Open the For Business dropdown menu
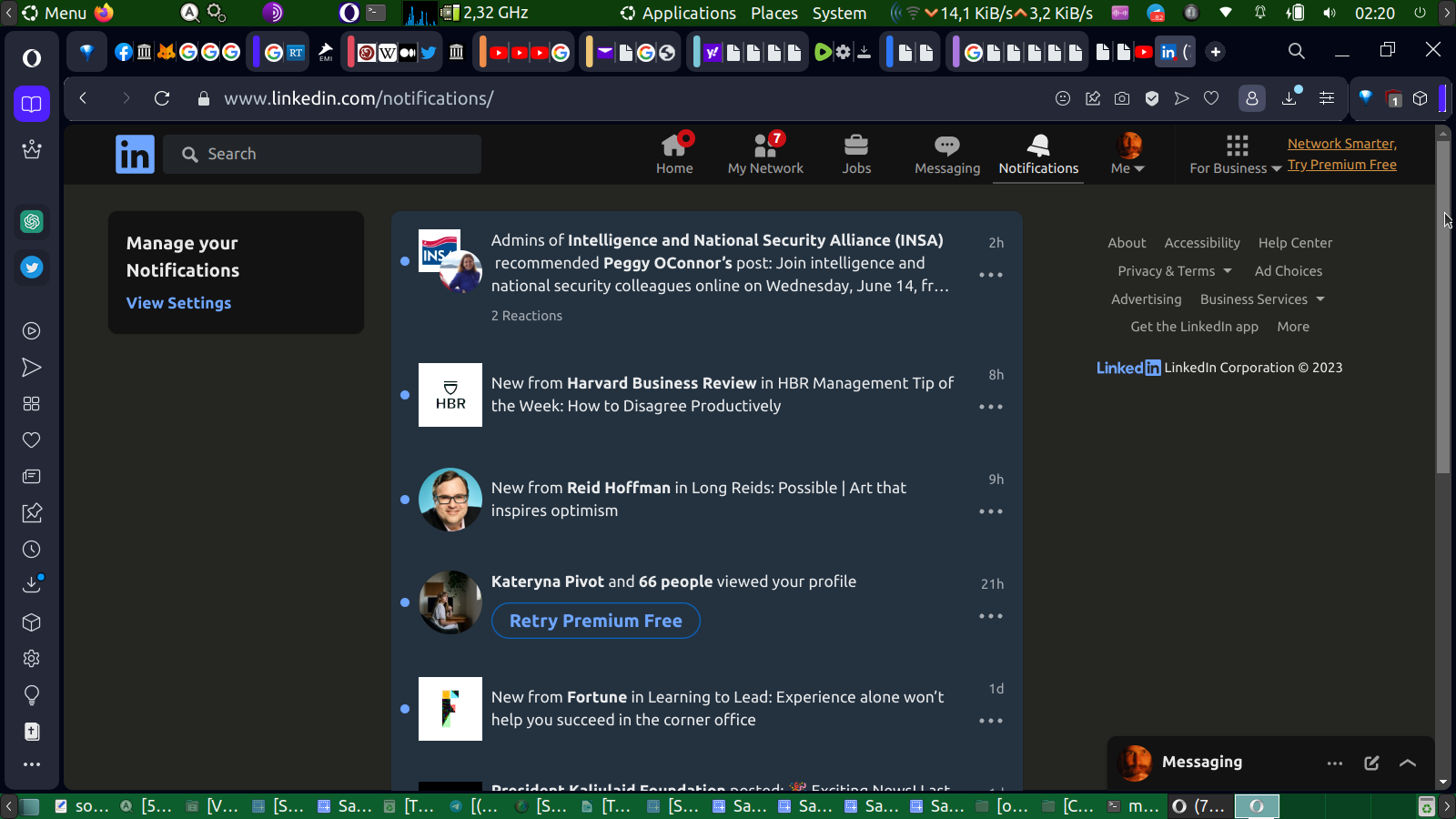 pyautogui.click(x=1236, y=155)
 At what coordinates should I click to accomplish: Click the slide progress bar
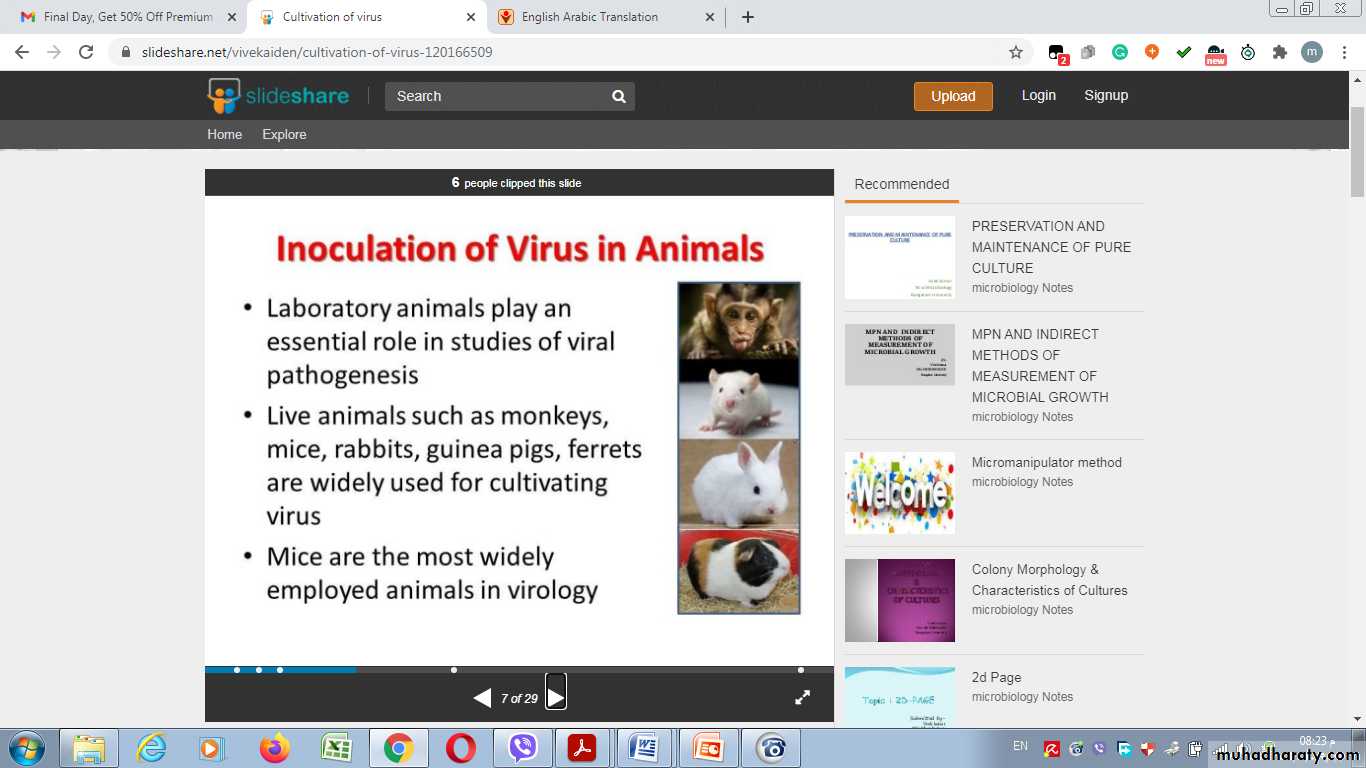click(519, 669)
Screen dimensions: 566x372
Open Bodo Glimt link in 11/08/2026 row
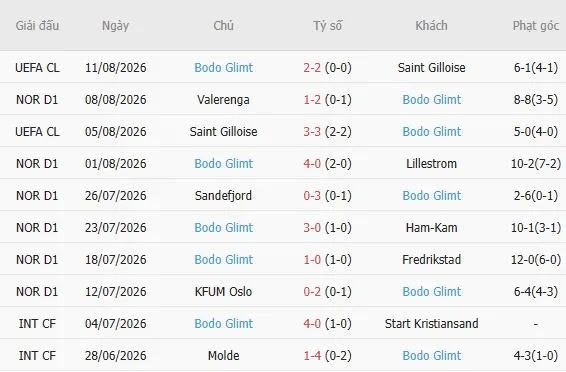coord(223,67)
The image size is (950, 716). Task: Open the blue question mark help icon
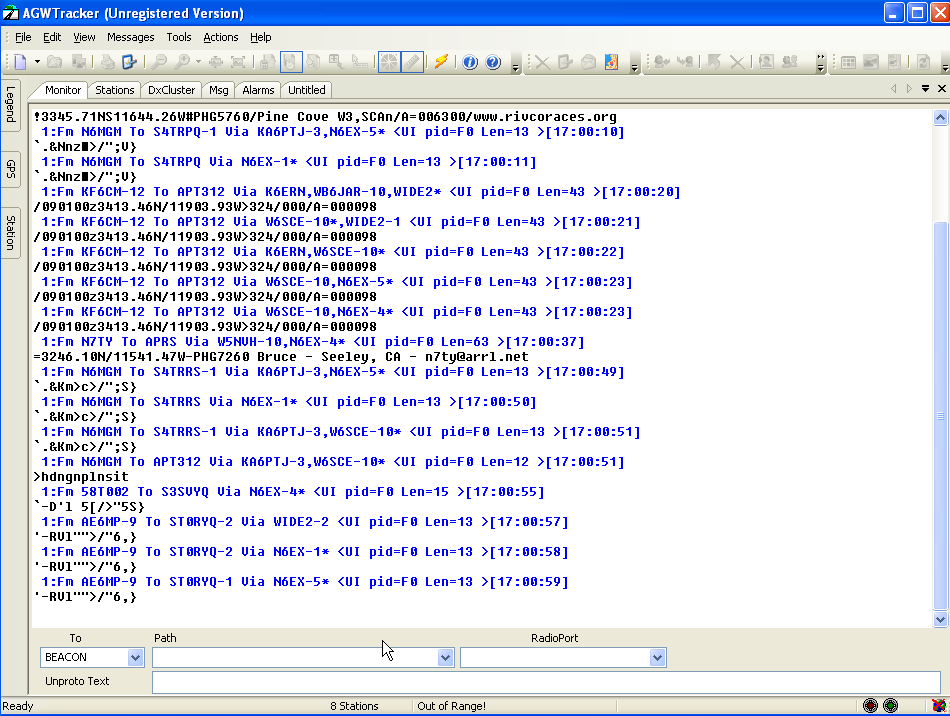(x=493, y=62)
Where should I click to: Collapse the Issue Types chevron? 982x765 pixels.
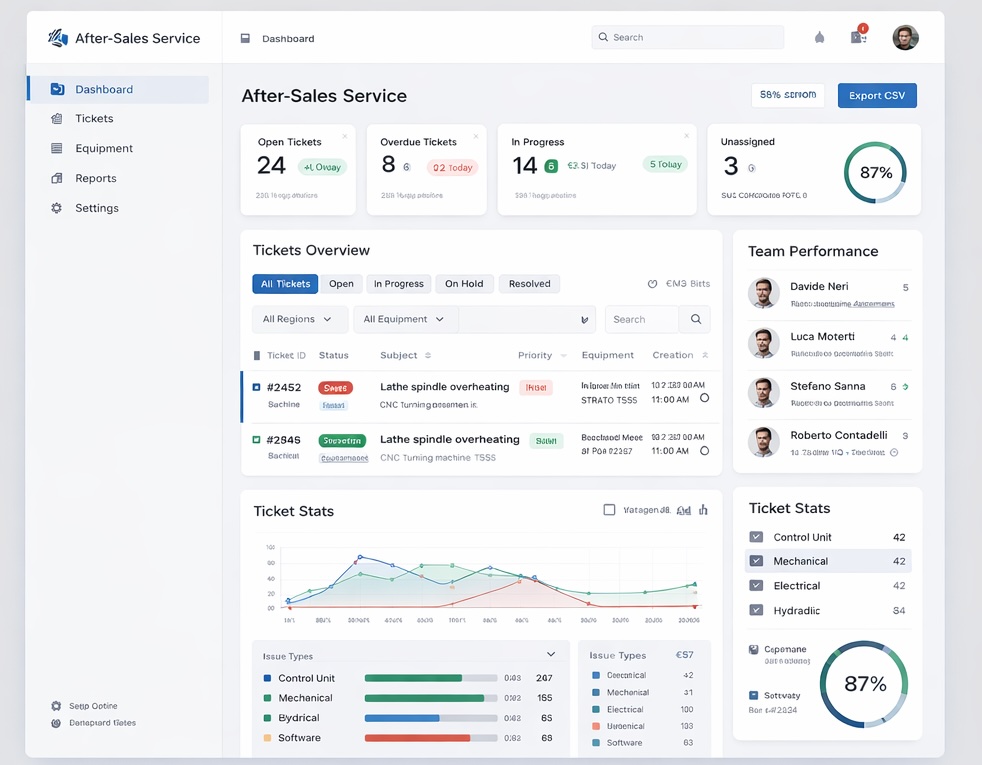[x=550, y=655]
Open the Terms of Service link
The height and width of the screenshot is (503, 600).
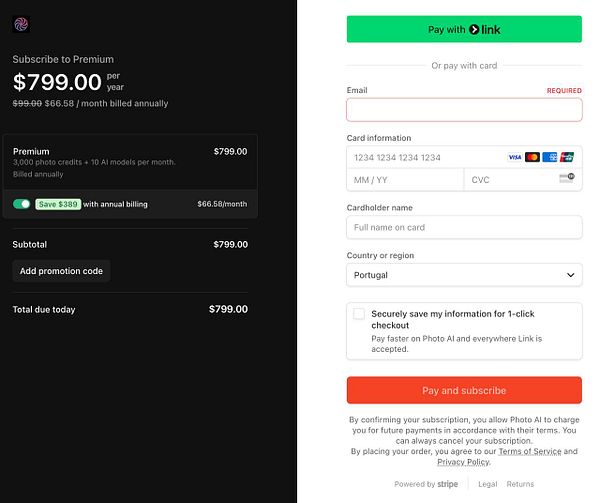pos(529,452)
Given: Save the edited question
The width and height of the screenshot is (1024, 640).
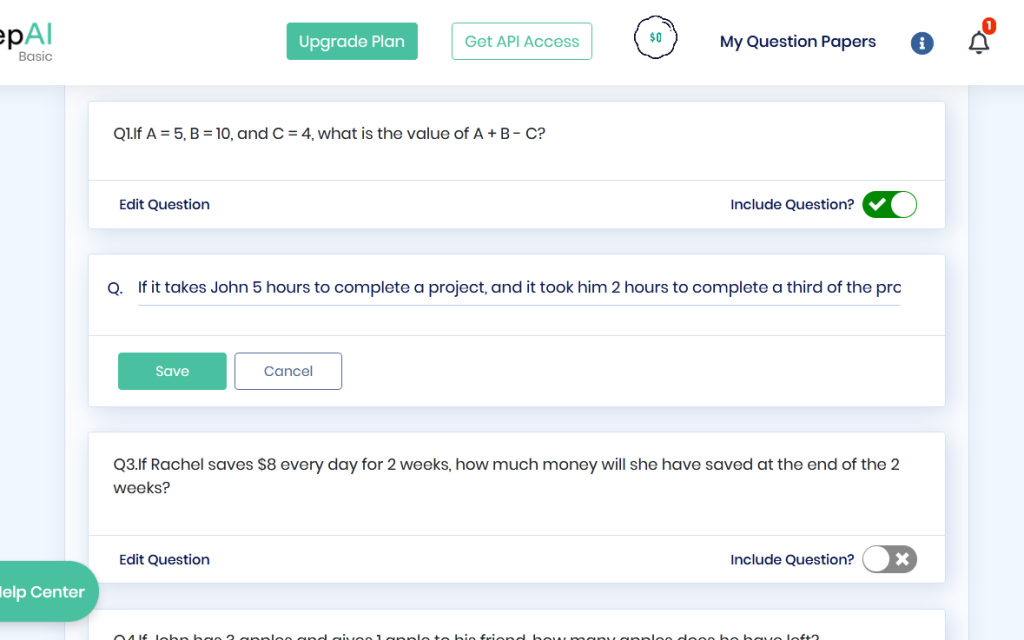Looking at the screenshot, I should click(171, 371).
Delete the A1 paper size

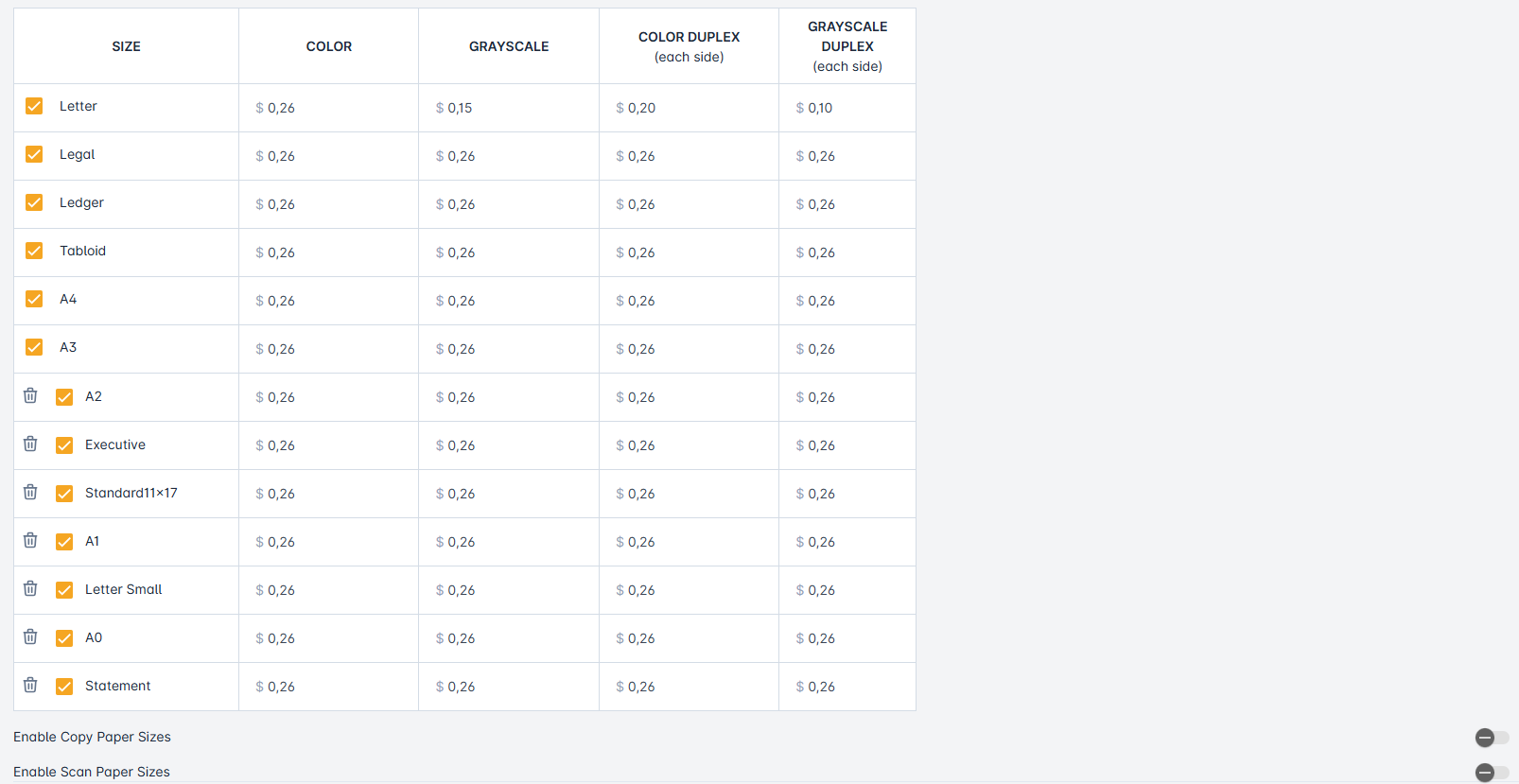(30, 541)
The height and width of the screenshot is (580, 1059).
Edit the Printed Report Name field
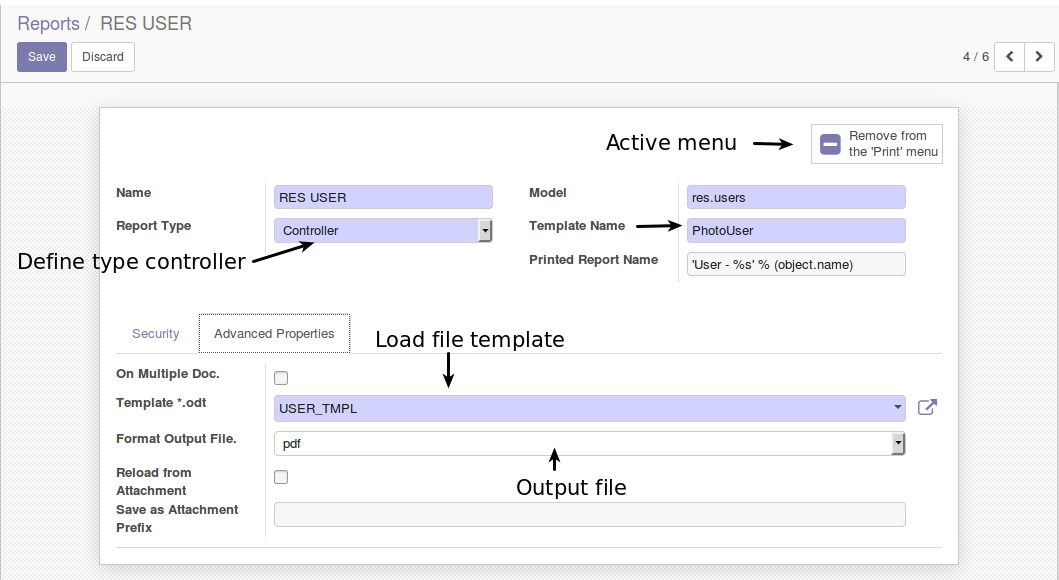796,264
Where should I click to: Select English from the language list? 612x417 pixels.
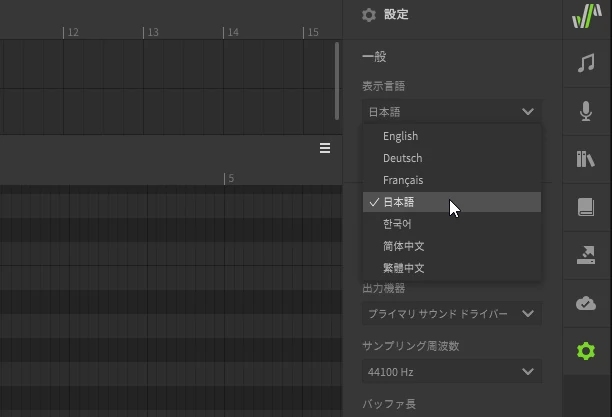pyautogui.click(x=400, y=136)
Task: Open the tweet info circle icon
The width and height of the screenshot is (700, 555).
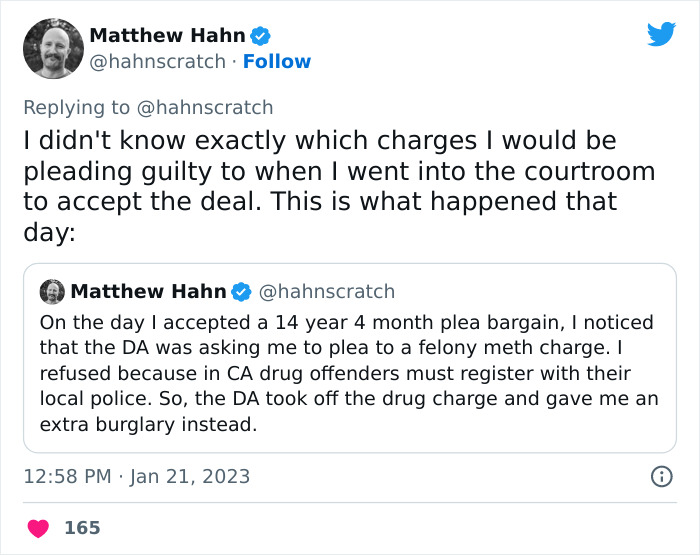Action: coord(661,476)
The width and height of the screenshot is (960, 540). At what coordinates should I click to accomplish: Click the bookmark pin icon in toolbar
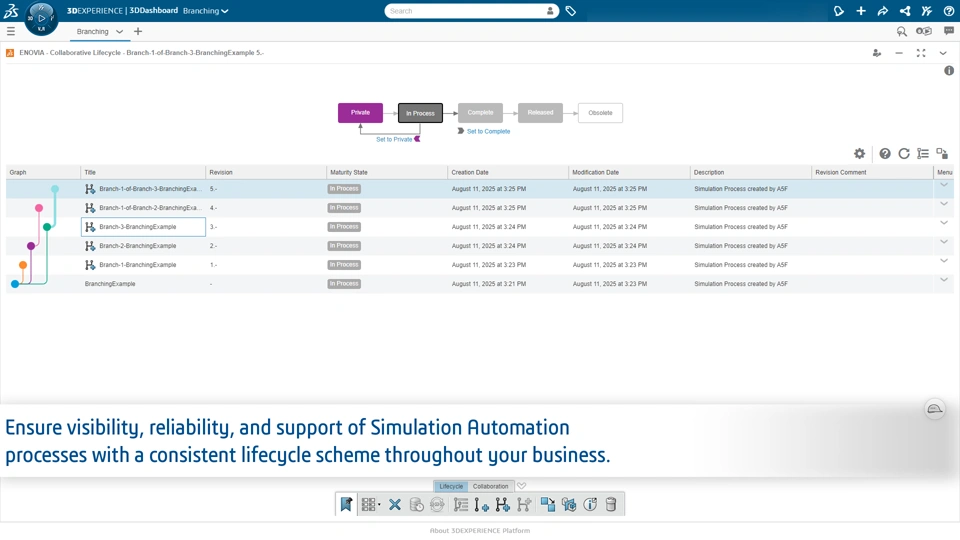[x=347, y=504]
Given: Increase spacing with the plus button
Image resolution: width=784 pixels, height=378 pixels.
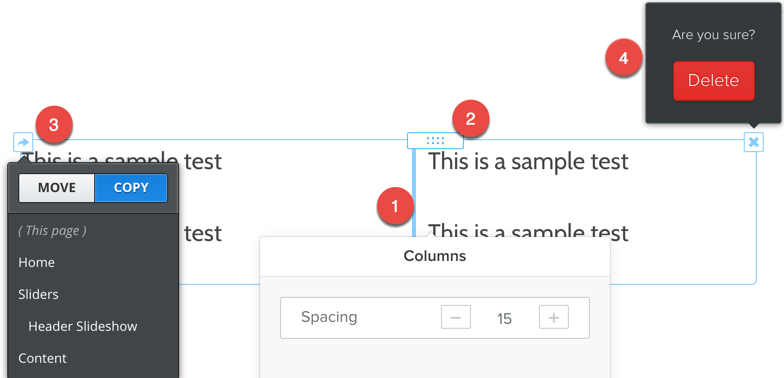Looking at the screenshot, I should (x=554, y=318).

WHAT THE TASK ASKS: An acceptable answer consists of the lines above from the one holding "Image resolution: width=784" to the end of the data, repeated exactly and containing no pictures.

YOUR RESPONSE:
Image resolution: width=784 pixels, height=378 pixels.
Looking at the screenshot, I should (x=554, y=318).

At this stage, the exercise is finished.